Start of Given entries

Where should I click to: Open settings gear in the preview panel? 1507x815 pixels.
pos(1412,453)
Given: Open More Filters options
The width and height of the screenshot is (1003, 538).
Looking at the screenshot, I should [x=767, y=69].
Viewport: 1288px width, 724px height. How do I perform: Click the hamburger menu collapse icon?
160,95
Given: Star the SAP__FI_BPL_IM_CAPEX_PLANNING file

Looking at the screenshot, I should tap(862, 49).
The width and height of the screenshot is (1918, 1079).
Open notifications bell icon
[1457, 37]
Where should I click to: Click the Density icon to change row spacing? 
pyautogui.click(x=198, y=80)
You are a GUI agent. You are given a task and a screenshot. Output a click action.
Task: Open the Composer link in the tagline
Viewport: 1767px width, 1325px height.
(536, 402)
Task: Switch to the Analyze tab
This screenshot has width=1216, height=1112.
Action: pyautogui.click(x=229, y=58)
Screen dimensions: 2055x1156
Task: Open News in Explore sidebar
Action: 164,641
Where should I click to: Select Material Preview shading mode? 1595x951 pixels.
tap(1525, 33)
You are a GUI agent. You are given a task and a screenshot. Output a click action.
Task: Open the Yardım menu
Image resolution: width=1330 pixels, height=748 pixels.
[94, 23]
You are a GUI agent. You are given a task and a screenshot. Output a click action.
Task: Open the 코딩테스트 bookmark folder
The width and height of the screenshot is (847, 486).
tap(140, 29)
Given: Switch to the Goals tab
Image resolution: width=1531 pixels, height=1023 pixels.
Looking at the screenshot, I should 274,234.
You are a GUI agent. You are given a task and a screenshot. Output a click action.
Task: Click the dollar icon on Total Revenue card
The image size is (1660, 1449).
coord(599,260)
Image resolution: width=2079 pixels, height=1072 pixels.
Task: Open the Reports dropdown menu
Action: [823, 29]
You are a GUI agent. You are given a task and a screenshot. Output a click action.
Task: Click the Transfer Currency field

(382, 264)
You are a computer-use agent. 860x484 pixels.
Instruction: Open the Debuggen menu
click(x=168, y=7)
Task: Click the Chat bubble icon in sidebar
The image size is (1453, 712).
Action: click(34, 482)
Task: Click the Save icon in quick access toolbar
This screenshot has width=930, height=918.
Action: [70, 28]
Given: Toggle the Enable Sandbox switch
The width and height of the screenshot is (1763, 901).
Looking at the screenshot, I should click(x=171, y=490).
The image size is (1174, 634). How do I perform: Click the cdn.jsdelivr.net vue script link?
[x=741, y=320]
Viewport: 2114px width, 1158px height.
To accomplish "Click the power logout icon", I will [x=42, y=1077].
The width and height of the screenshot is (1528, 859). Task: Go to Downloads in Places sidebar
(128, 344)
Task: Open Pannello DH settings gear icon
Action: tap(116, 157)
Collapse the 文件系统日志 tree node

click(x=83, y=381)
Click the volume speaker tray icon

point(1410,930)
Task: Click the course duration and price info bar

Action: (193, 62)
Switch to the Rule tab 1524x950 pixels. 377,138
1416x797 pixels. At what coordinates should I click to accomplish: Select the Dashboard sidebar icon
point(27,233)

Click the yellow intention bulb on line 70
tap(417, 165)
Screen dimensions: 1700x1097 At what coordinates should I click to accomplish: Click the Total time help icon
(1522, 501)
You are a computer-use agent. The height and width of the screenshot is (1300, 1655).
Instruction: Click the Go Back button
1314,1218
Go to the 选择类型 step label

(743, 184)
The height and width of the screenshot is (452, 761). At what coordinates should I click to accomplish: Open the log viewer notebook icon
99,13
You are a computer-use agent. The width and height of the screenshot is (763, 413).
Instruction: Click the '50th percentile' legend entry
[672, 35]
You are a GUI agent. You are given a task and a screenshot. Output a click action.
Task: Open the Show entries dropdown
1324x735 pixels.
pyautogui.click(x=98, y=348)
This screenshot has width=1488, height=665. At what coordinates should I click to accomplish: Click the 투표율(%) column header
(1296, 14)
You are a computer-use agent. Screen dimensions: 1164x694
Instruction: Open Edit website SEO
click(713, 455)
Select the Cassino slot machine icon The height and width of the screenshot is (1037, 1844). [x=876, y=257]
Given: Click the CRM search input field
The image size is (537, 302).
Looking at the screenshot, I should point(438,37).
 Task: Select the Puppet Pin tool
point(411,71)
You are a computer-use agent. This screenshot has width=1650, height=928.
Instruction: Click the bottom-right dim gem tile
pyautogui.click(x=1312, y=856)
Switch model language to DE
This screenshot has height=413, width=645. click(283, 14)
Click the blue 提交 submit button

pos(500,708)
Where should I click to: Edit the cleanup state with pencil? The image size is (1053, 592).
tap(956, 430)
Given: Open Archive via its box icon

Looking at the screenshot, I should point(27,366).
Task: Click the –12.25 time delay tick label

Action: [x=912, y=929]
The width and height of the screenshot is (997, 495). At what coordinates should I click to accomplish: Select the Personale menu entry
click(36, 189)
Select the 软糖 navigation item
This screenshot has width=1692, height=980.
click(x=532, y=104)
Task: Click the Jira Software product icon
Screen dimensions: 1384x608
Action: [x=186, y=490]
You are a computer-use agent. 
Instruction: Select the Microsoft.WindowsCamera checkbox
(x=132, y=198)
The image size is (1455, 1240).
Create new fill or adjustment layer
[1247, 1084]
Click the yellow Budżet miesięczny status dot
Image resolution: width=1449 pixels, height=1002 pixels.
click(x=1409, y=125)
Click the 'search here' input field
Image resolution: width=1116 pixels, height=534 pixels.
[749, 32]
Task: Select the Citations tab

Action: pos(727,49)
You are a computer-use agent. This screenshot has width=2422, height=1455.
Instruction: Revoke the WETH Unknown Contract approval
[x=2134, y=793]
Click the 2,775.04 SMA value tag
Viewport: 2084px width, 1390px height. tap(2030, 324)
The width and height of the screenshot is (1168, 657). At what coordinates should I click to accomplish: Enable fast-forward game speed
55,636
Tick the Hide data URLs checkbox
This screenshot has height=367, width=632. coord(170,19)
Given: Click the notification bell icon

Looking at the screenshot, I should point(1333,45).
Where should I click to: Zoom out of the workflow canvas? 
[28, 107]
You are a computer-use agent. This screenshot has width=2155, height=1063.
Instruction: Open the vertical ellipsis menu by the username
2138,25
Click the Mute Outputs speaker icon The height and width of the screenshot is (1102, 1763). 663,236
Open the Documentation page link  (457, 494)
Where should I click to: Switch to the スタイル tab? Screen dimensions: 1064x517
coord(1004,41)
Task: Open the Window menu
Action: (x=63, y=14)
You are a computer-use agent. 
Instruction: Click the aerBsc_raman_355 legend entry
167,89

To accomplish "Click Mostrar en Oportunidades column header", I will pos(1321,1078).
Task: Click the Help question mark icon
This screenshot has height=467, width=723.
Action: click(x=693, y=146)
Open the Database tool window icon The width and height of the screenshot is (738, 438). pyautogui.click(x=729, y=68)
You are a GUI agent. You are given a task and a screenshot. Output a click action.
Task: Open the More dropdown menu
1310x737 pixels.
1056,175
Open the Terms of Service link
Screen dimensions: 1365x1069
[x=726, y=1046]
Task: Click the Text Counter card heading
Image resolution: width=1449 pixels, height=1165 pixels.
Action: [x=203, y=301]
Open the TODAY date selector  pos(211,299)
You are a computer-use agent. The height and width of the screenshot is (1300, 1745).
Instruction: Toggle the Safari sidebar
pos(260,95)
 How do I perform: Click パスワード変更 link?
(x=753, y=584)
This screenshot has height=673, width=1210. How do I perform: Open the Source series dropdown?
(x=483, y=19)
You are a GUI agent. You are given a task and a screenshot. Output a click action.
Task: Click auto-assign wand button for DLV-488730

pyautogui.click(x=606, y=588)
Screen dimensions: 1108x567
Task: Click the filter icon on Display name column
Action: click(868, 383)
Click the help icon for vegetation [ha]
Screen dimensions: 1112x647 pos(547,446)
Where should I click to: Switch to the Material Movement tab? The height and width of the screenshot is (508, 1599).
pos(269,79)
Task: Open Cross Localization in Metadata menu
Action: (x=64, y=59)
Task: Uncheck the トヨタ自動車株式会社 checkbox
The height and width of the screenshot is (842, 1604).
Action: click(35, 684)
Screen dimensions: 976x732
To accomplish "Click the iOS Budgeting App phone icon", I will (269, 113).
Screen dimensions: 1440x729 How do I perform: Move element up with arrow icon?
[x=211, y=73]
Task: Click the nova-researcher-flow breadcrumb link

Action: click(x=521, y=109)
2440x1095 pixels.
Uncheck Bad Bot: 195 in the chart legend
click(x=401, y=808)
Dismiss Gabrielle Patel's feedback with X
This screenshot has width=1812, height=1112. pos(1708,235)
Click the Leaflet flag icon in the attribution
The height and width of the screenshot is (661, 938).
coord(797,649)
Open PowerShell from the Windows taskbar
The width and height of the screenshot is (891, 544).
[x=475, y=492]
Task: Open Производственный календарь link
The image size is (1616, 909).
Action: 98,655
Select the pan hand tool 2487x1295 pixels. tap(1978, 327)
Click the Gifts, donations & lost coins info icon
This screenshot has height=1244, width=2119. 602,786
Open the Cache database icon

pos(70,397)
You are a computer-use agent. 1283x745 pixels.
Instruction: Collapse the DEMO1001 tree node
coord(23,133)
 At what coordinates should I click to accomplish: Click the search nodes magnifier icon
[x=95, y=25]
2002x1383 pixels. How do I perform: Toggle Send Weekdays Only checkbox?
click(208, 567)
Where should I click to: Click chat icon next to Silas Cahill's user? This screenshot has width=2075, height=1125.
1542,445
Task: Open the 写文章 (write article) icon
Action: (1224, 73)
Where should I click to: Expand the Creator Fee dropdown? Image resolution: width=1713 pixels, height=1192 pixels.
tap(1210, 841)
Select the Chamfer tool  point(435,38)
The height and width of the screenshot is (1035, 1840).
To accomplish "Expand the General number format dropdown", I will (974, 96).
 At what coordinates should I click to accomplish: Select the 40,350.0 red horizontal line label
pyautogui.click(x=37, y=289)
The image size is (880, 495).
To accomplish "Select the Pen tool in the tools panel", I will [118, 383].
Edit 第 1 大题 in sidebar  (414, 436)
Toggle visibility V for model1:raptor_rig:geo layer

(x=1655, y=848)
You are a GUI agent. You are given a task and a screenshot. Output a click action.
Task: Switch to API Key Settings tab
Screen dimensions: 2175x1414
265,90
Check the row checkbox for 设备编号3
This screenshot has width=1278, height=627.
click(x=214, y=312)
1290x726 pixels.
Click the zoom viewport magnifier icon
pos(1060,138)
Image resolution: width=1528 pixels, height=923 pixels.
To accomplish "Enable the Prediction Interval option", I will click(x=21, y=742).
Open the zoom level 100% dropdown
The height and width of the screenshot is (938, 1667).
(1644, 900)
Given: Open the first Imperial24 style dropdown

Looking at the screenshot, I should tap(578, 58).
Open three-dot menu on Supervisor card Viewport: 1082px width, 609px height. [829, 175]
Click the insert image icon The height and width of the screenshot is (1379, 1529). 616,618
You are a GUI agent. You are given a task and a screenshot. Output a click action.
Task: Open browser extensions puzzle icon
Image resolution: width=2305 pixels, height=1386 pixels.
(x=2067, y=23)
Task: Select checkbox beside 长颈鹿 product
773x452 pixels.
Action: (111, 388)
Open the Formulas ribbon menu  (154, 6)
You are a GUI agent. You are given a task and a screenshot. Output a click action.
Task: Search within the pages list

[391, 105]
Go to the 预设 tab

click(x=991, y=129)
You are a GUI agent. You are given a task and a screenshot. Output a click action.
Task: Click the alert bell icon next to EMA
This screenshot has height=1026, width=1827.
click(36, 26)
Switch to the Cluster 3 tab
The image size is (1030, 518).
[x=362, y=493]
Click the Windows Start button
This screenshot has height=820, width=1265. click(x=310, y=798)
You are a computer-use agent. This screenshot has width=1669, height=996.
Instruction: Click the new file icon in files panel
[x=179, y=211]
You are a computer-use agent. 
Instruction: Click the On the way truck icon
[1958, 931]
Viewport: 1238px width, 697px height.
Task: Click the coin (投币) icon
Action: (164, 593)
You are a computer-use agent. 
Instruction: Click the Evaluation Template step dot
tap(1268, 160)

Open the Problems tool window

End of Given entries

• Requirement: Could you reproduce exactly the lines of the entries above, from the one with "Where should I click to: Click chat" through the one with "The height and width of the screenshot is (1035, 1840).", and nothing else?

• Expected output:
Where should I click to: Click chat icon next to Silas Cahill's user? This screenshot has width=2075, height=1125.
1542,445
Task: Open the 写文章 (write article) icon
Action: (1224, 73)
Where should I click to: Expand the Creator Fee dropdown? Image resolution: width=1713 pixels, height=1192 pixels.
tap(1210, 841)
Select the Chamfer tool  point(435,38)
The height and width of the screenshot is (1035, 1840).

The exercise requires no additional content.